• **What you have to do**
Write out exactly the lines below that run from the line containing "How do I perform: Uncheck" through the last line of the records.

Stored entries
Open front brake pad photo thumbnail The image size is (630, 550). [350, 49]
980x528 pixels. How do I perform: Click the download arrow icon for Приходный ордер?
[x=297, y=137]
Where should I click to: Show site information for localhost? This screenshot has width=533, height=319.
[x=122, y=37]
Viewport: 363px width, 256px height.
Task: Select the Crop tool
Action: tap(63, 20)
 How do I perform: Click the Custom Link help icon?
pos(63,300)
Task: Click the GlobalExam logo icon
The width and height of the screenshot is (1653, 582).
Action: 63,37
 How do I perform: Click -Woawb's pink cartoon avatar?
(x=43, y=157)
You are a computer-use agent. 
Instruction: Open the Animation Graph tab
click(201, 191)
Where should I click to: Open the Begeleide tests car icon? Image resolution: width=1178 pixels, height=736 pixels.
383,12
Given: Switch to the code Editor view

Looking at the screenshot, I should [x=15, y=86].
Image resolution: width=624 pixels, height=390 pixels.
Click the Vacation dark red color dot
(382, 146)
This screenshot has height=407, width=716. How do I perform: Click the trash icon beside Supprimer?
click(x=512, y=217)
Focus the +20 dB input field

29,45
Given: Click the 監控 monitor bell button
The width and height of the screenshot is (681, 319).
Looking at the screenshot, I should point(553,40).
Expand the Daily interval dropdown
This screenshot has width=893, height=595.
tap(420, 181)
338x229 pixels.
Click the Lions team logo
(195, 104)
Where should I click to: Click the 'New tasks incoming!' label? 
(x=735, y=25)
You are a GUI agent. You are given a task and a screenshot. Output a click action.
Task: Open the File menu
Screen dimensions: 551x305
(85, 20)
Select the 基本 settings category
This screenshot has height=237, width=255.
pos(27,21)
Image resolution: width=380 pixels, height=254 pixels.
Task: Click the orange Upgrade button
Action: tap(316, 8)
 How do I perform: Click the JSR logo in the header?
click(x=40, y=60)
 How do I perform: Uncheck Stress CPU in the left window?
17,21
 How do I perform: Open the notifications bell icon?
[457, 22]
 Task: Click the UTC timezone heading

• **Exercise response**
 How do I perform: Uncheck Stress CPU in the left window?
17,21
 How do I perform: Open the notifications bell icon?
[457, 22]
 Task: Click the UTC timezone heading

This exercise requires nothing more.